I had to remind myself that the levels he was talking about were Israeli levels; being a good Hebrew student in America is not the same as being an Israeli native speaker. But it still hurt my pride.

“Harrumph.”          

  Anyway, then I was sent to the third young Israeli guy who smiled at me and asked about my background in Hebrew and then gave me an overview of the program, including the costs and class schedules. When I had trouble hearing him he said that the problem was coming from my side, and it turned out that he was right. I pressed every button I could think of and then unplugged my headphones, just to see if that would change anything, and the problem went away. I’d never had problems with those headphones before, so I hadn’t even thought of them when I was having my assessment with the teacher, but discovering that the problem had been coming from me all along sent me into a shame spiral. That poor guy had worked so hard to fix a problem he had no control over, and it was my fault. I get into shame spirals very easily, and I was already feeling guilty about not being more advanced in Hebrew, and for being uneasy with all of the young male energy, and for just being so uncool. But I was able to keep my head up and when the third young Israeli guy tried to convince me to sign up for a year of classes at a time, saying there would be discounts for each added semester, I was able to politely and firmly say No, I only want to sign up for one class right now. Even so, the cost of the class was more than I’d expected, and I felt guilty for spending so much of my salary from synagogue school learning advanced Hebrew that I wouldn’t really need in order to teach my beginner classes.

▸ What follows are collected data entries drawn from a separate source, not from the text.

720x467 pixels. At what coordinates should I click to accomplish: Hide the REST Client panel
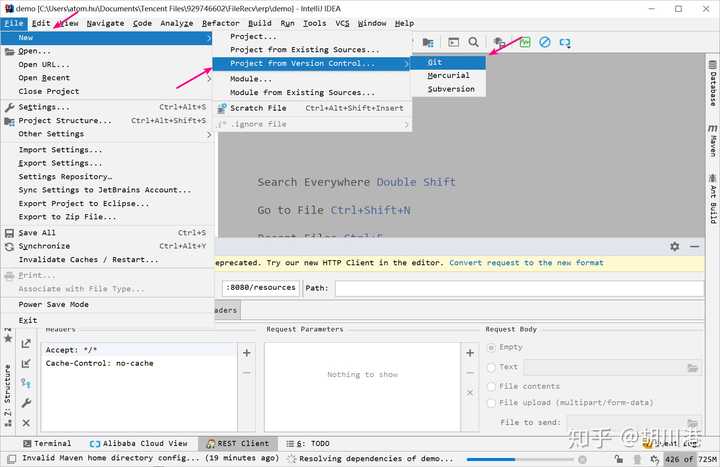(694, 247)
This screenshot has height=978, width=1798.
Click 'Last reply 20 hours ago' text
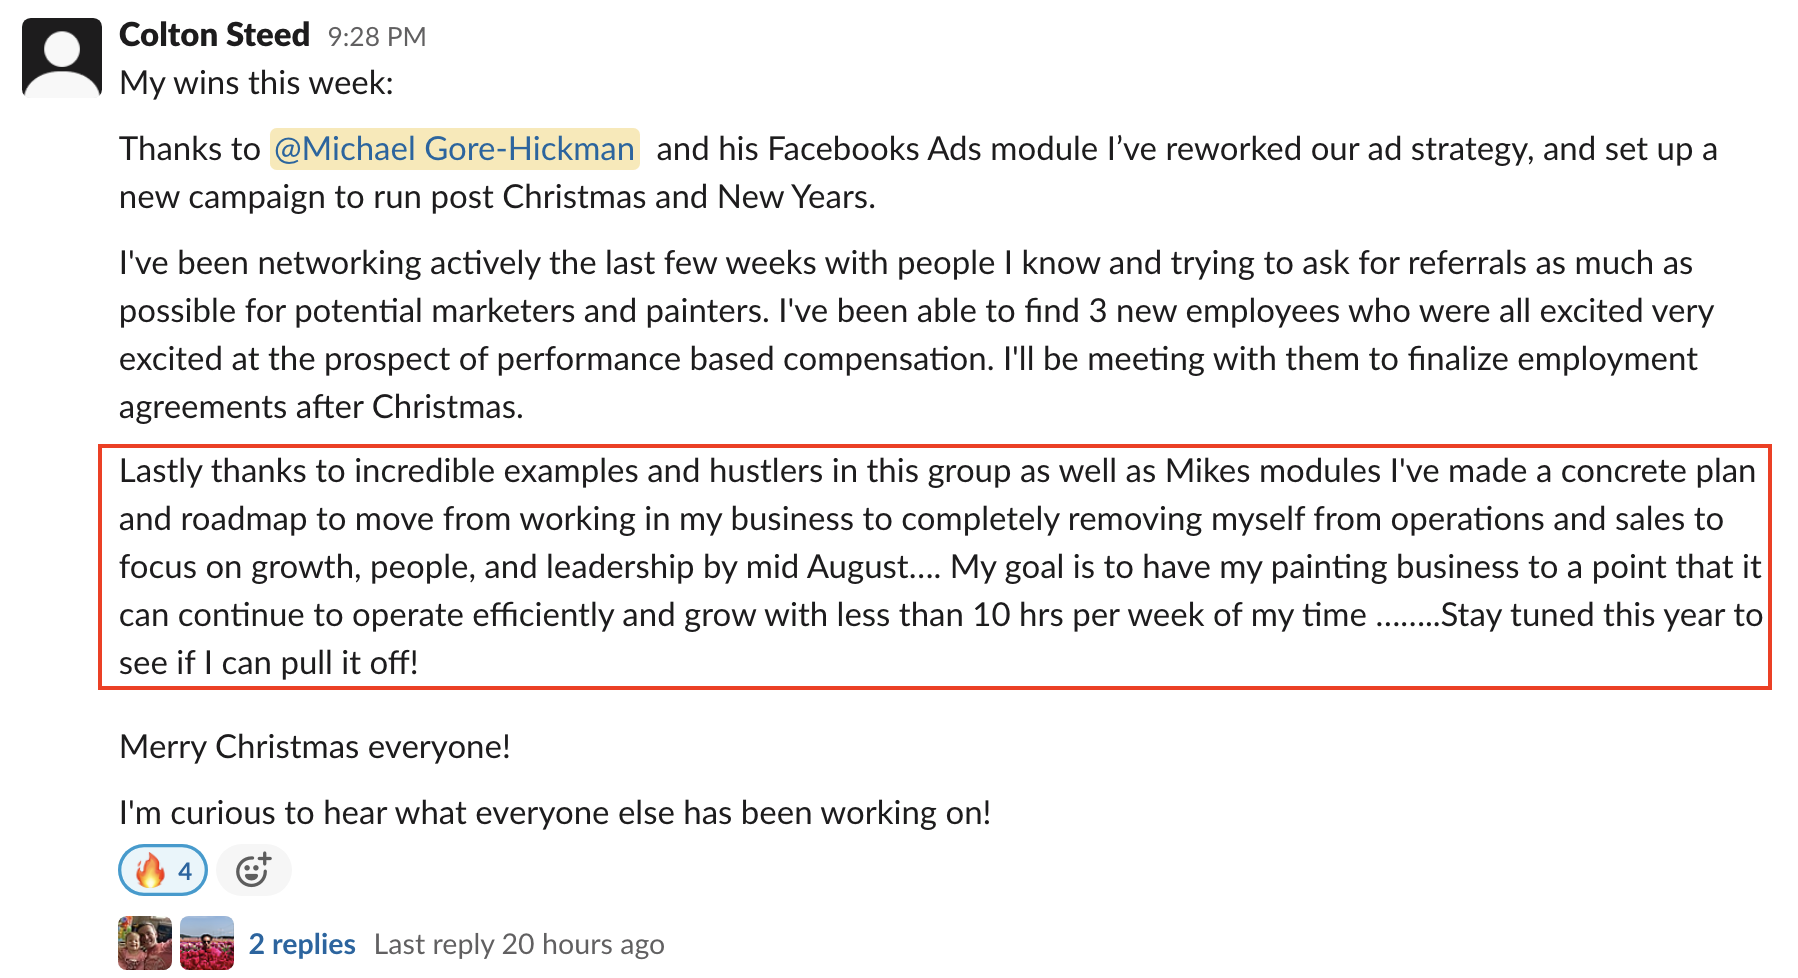click(519, 944)
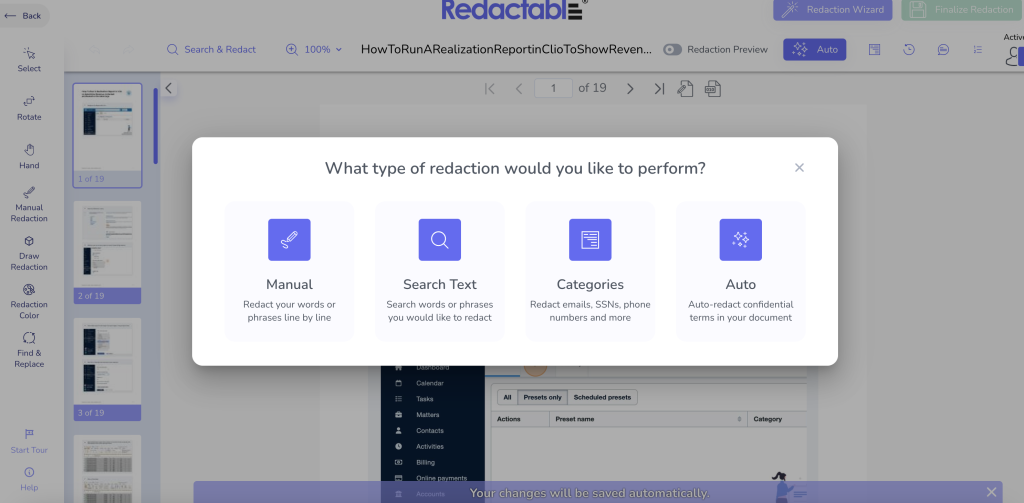Choose the Manual redaction option card
Screen dimensions: 1024x503
[289, 271]
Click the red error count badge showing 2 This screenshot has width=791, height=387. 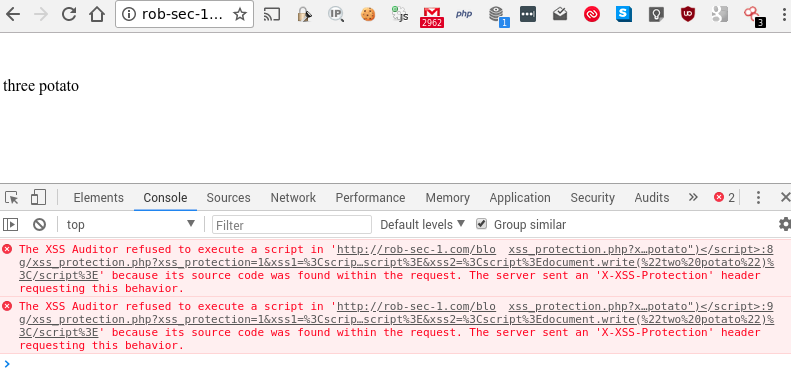(x=724, y=197)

And yet, I decided to take the class anyway, because I really really wanted to. There would be two one-and-a-half hour sessions per week, for ten weeks, plus up to four hours a week of more casual conversational zooms for practice. There was also something about What’s App and Facebook, but at a certain point I wasn’t able to take in any more information. It was a relief when the Zoom was over and I could shut off my computer and take a breath, but almost immediately the shame spiral sped up and I went over and over my internal transcript of the conversations and worried that I’d said and done a million things wrong, especially signing up for the class at all.

  “You could have bought more chicken treats, Mommy.”       

   When I got the follow up emails, reiterating all of the information, there was also a video explaining how they used What’s App in their program (which was helpful because I’ve never used What’s App in my life), and even better, the teacher in the video was female. The tidal wave of young male energy on the Zoom had clearly been more overwhelming than I’d realized, because seeing a relatable woman, not my age but not twenty-two either, was an incredible relief.

            Why do I want to do this now? Because teaching synagogue school has been reminding me of how much I loved learning Hebrew growing up, and how much more I want to learn; and because I want to push myself to build my social skills, and my tolerance for being uncomfortable. But there’s also the extra push of the recent situation between Israel and Hamas, and even more so the media and social media reactions to it.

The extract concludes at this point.